Friday, December 13, 2013
By Jessica Hall email@example.com
Gun retailers in Maine have seen sales jump since Friday's deadly shootings in an elementary school in Connecticut.
At Howell’s Gun & Archery Center in Gray, Adam Copp, the company president, said Monday that horrific crimes like Friday’s school shooting in Newtown, Conn., “just escalate fears. ... All across America, people feel such uncertainty about morality in general.”
Shawn Patrick Ouellette/Staff Photographer
They said the reaction has been similar to spikes in sales after other mass shootings, such as the one in a cinema in Aurora, Colo., in July.
"All across America, people feel such uncertainty about morality in general," said Adam Copp, president of Howell's Gun & Archery Center in Gray. "There's so many break-ins, crimes, and horrific crimes like this just escalate fears."
In the three days after the shootings in Colorado, background checks for people seeking to buy guns surged more than 40 percent nationally, to 2,887 requests, compared with 2,012 in the same period a week earlier, according to Bloomberg, which cited the Colorado Bureau of Investigation.
A similar increase followed the shootings at a shopping plaza in Tucson, Ariz., in 2011, in which six people died.
In the U.S., the National Instant Criminal Background Check System is used to verify whether someone is allowed to buy a gun from a federal registered dealer. The check does not indicate whether the person actually buys a gun, or buys more than one gun.
The number of background checks increased to 16.8 million from January through the end of November this year, a record number since the FBI began publishing the data in 1998. There were 16.4 million checks nationally for all of 2011, according to the FBI.
In Maine, there were 79,418 requests for background checks in the first 11 months of this year, an increase from 73,127 last year, according to the FBI.
Gun retailers said that even before Friday's attack, sales were brisk because of the holidays, on top of a spike in sales after the re-election of President Obama, which fueled concerns that the administration may pursue gun-control policies in his second term.
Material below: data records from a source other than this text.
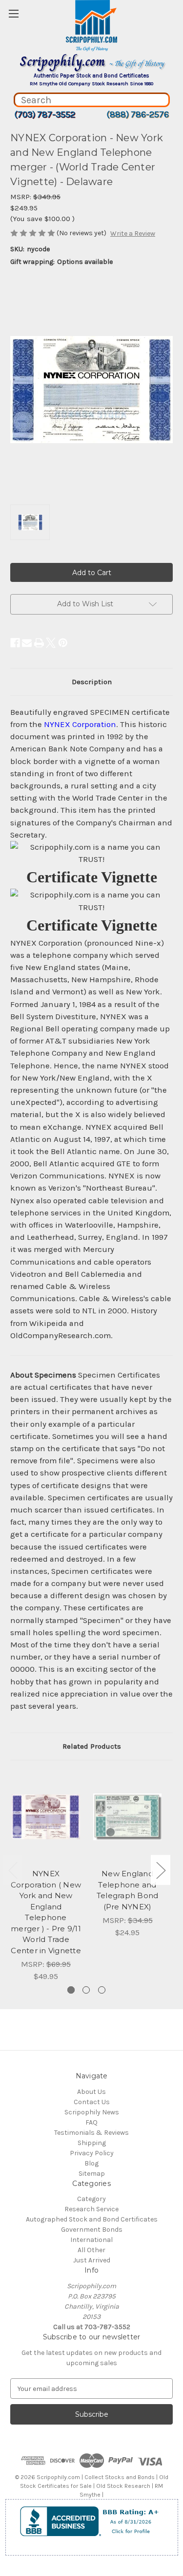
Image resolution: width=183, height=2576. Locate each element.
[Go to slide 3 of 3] (101, 1990)
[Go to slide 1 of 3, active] (71, 1990)
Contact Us (92, 2102)
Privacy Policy (92, 2153)
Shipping (92, 2143)
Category (91, 2199)
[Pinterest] (63, 643)
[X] (51, 643)
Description (92, 681)
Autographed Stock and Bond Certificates (92, 2219)
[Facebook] (15, 643)
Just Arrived (91, 2260)
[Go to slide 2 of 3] (86, 1990)
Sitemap (92, 2173)
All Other (91, 2250)
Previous (12, 1870)
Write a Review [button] (132, 233)
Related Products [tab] (91, 1746)
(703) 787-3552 (44, 114)
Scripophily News (91, 2112)
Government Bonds (91, 2229)
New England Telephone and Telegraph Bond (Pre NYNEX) (128, 1890)
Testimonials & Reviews (91, 2132)
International (91, 2240)
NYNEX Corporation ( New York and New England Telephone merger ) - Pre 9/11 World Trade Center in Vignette (46, 1912)
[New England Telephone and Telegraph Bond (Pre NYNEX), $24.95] (127, 1817)
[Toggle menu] (13, 13)
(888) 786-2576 (137, 114)
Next (160, 1870)
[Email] (27, 643)
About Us (91, 2092)
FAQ (91, 2122)
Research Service (91, 2209)
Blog (91, 2163)
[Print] (39, 643)
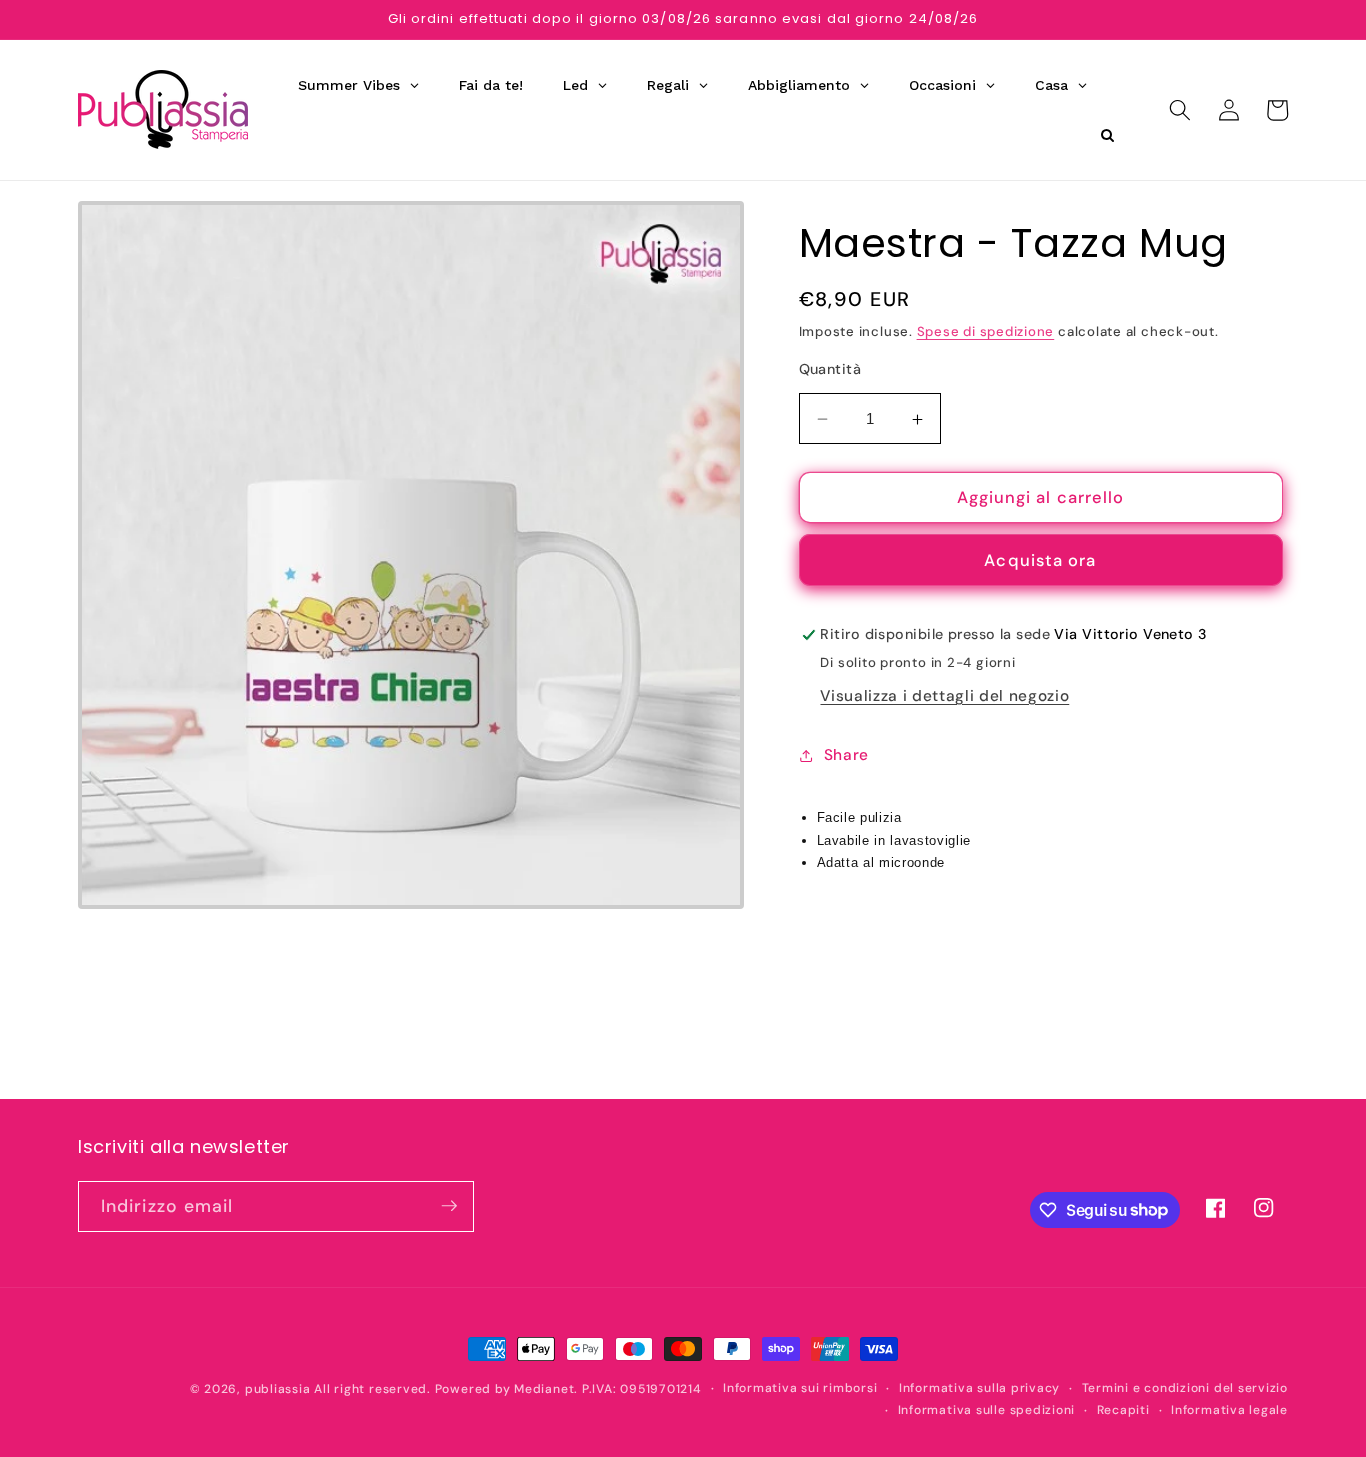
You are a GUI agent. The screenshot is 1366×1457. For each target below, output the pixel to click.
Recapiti (1123, 1410)
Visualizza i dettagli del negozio (944, 696)
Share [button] (846, 756)
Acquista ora (1040, 560)
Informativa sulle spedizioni (987, 1410)
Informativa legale (1229, 1410)
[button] (1180, 110)
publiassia (278, 1389)
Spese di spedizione (986, 331)
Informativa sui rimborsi (800, 1388)
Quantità (830, 369)
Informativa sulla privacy (979, 1388)
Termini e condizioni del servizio (1185, 1388)
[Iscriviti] (449, 1206)
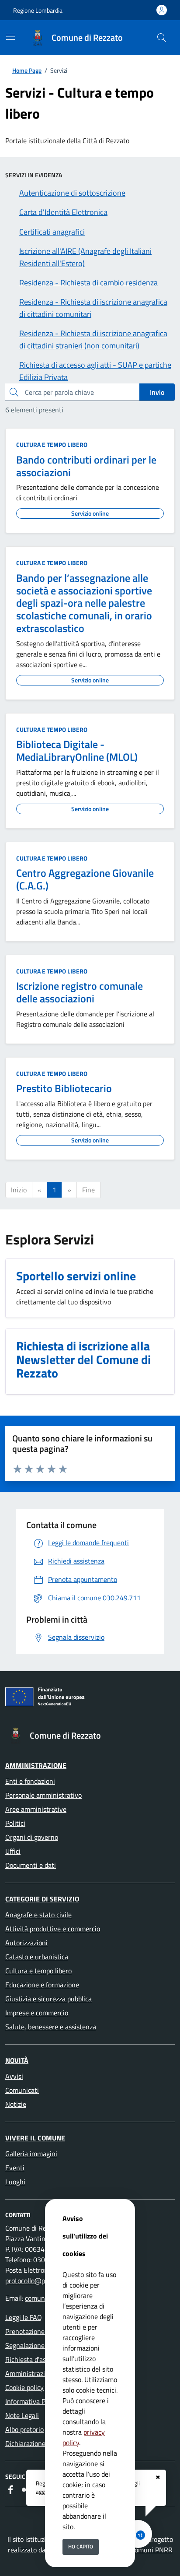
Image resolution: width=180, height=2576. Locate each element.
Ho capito (80, 2546)
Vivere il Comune (35, 2138)
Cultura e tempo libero (51, 444)
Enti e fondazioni (30, 1781)
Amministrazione (35, 1765)
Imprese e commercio (36, 2012)
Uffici (13, 1851)
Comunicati (22, 2090)
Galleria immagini (31, 2153)
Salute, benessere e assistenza (50, 2026)
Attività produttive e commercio (52, 1928)
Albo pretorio (24, 2429)
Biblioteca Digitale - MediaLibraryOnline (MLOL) (77, 750)
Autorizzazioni (26, 1942)
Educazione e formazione (42, 1984)
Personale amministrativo (43, 1795)
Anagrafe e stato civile (38, 1914)
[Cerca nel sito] (161, 37)
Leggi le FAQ (23, 2317)
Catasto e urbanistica (36, 1956)
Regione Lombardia (37, 10)
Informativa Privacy (34, 2401)
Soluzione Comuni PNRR (136, 2549)
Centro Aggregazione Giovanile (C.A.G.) (85, 879)
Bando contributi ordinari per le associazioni (86, 466)
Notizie (15, 2104)
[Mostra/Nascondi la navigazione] (10, 37)
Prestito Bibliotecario (64, 1088)
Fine (88, 1189)
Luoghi (15, 2181)
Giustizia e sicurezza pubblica (48, 1998)
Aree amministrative (35, 1809)
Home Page (27, 70)
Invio (157, 392)
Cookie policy (24, 2387)
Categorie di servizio (42, 1899)
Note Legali (22, 2415)
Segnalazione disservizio (41, 2345)
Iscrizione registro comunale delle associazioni (79, 992)
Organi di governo (31, 1837)
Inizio (19, 1189)
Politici (15, 1823)
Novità (16, 2060)
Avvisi (14, 2076)
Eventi (14, 2167)
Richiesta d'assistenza (37, 2359)
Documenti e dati (30, 1865)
The school shootings in Newtown, Conn., prompted a new wave of sales over the weekend.
"After every incident of mass violence, gun sales increase. It's a reminder that it's a rather violent society," said Jeff Weinstein, president of the Maine Gun Owners Association in Yarmouth. "People don't just jump out and buy a gun. They're already thinking about it. Incidents like this just serve as reminders. Statements from politicians make them feel it's time to take action."
Obama said Sunday that he would use "whatever power this office holds" to try to prevent more tragedies like Newtown's.
U.S. Rep. Chellie Pingree and Sen.-elect Angus King of Maine have indicated that they could support significant changes to the nation's gun laws.
Stock prices of gun manufacturers and retailers fell Monday amid speculation that politicians will seek a renewed ban on assault rifles. Smith & Wesson Holding Corp. dropped 5.3 percent, while Sturm Ruger & Co. fell 3.5 percent. Outdoor retailer Cabela's Inc. fell 6.2 percent.
Sonny Staley, owner of Staley & Sons Gun Repair in Waldoboro, said wholesalers around the country sold out of ammunition for assault rifles immediately after Friday's shootings, with gun owners concerned about potential new regulations.
"Every time something like this happens, sales skyrocket," Staley said. "The reaction is immediate. Prices go up drastically."
Staley said he has received an increasing number of calls from shoppers who want assault rifles and semiautomatic handguns.
Hussey's General Store in Windsor doesn't carry assault rifles, but reported a jump in handgun sales over the weekend.
"A lot of it's obvious. A reaction. A lot of first-time gun buyers, the just-in-case buyers," said Jasen Pelletier, manager of sporting goods at Hussey's.
The store typically has strong sales before Christmas and in the spring, when people get their income tax refunds, Pelletier said.